Texte fourni:
──────────────────────────────

Bernard Hallet, de Lourdes
«Une bataille est engagée dans le monde entre la production d’une information de qualité et les fake news, entre la raison et l’émotion. C’est une bataille où se joue l’avenir de la démocratie», lance Paolo Ruffini, préfet du dicastère pour la communication du Vatican. Il a donné le ton de ces 24e Journées internationales Saint François de Sales, consacrées au thème «Médias et proximité».
Ambiance studieuse dans l’hémicycle des Evêques du sanctuaire de Lourdes, où journalistes professionnels, bénévoles, chargés de communication de diocèses, sociologues et universitaires se sont penchés sur le cas de la presse catholique. Elle néchappe pas à la crise que traversent les médias généralistes.
«La proximité n’est pas seulement physique, elle doit se retrouver dans nos sujets. Sommes-nous à l’écoute des gens? A-t-on assez de temps à leur consacrer?» s’est interrogé François-Xavier Lefranc, rédacteur en chef du quotidien Ouest-France. Des questions centrales auxquelles journalistes et universitaires ont apporté leur réponse après avoir dressé un état des lieux accablant pour la presse. Le public n’a plus confiance dans les médias traditionnels dont il remet en cause la crédibilité et, plus grave, se désintéresse de l’information.
Le rédacteur en chef du quotidien régional français a plaidé pour un journalisme populaire, au «sens noble» du terme, accessible tant du point de vue financier qu’intellectuel. En gardant des prix bas, en accordant la gratuité pour certains publics défavorisés tels quel les prisonniers. En se mettant à la portée de tous les publics: «Nous devons utiliser les mots et parler un langage qui rende accessible l’information à tous nos lecteurs, quelle que soit leur origine sociale».
La réponse se trouve sur le terrain: Il faut indubitablement consacrer plus de temps aux gens, relève le rédacteur en chef de Ouest-France. Le Baromètre médias de La Croix a montré clairement un sentiment de mépris ressenti par la population qui reproche aux journalistes, incluant même les localiers, d’être déconnectés de la réalité des citoyens.
«Ce n’est pas dans l’accumulation de données et le bavardage que l’on trouvera nos lecteurs»
Paolo Ruffini
«Le thème de la proximité hante les discussions dans les médias catholiques aussi», a indiqué Paolo Ruffini. Reprenant les propos du pape, il a prôné la culture de la rencontre, impliquant un partage. Il a opposé la spécificité des médias catholiques à «l’hystérisation» de l’information. La sagesse est nécessaire pour retrouver la proximité avec les lecteurs; il faut réfléchir avec générosité: «ce n’est pas dans l’accumulation de données et le bavardage que l’on trouvera nos lecteurs». Faute de quoi, les réseaux sociaux et leurs algorithmes l’emporteront sur la réflexion.

──────────────────────────────

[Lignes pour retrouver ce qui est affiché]
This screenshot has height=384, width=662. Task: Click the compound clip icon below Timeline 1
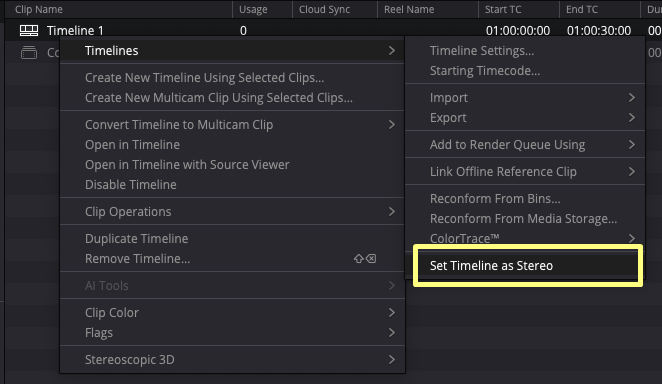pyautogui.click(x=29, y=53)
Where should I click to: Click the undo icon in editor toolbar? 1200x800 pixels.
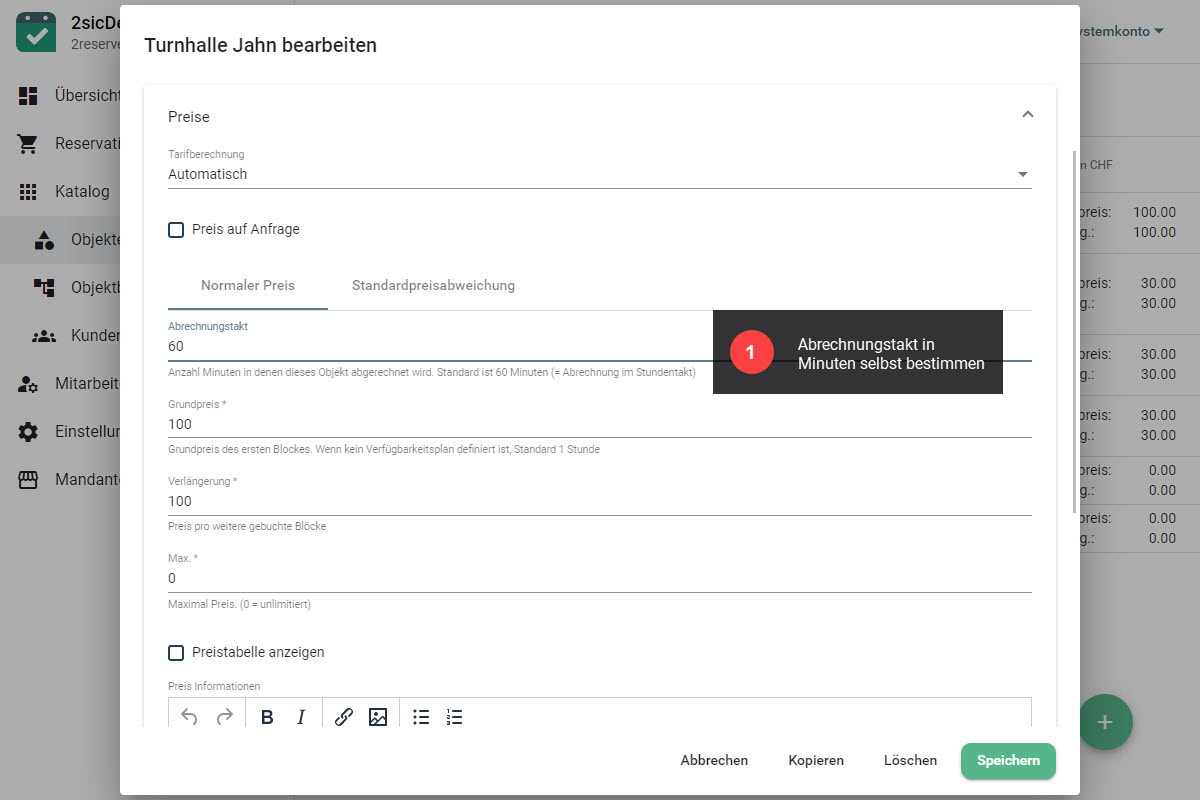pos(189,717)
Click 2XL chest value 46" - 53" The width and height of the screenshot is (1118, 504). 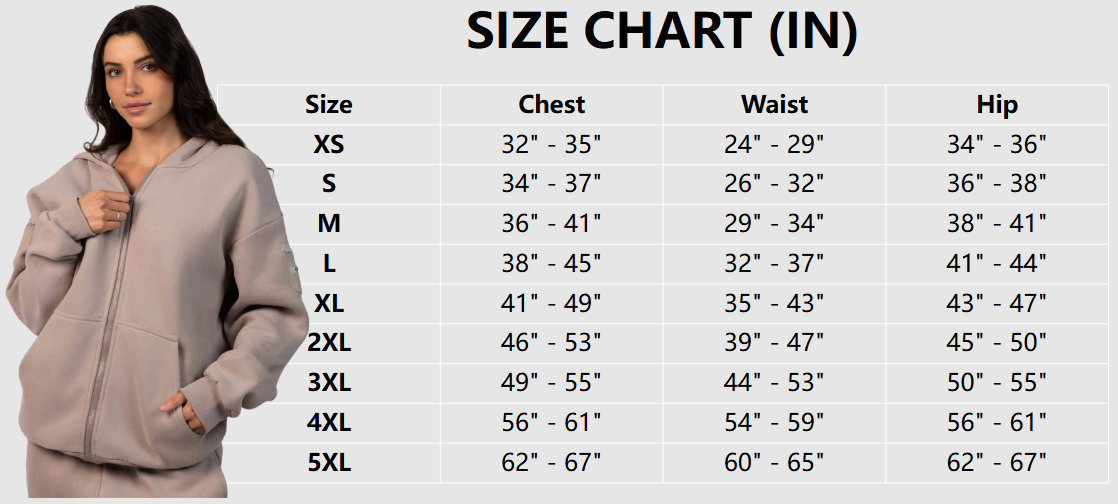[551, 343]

──────────────────────────────

Série de consignes:
1. D'après l'article sur les Journées Saint François de Sales, quelle fonction occupe Paolo Ruffini ?
2. Poursuivez l'article sur les Journées Saint François de Sales à partir de sa dernière phrase.
Ces lignes ne sont d'aucune utilité ici.

Réponses obtenues:
1. Il est préfet du dicastère pour la communication du Vatican.

2.
«La curiosité et la générosité sont les clés d’une bonne distance» a argumenté Didier Pourquery, président du conseil d’administration du site d’information The Conversation. La curiosité doit inciter à «aller voir» et la générosité est synonyme de partage des sujets avec les lecteurs. «La seule reconnaissance qui vaille est celle du lecteur qui revient le lendemain». Curiosité et générosité doivent se doubler d’un savoir-faire journalistique indispensable pour éviter les informations qui ne nourrissent pas et dont sont encombrés les réseaux sociaux, ajoute Didier Pourquery.
«Trouver la juste distance avec les gens implique une introspection et un travail à faire sur nous-mêmes», a relevé pour sa part Gauthier Vaillant, journaliste au quotidien La Croix. Il a évoqué la question du déplacement intérieur permettant une meilleure disponibilité des journalistes pour leurs interlocuteurs, induite par une écoute dénuée de préjugés ou d’une trop grande subjectivité liée à leur vécu.
A quelques mois des élections municipales il a entamé un tour de France des communes rurales pour rendre compte de la difficulté des maires à effectuer leur travail. «C’est parfois difficile. Les gens vous jugent a priori éloigné de la réalité juste parce que vous venez de Paris».
«C’est parfois difficile. Les gens vous jugent a priori déconnecté de la réalité juste parce que vous venez de Paris»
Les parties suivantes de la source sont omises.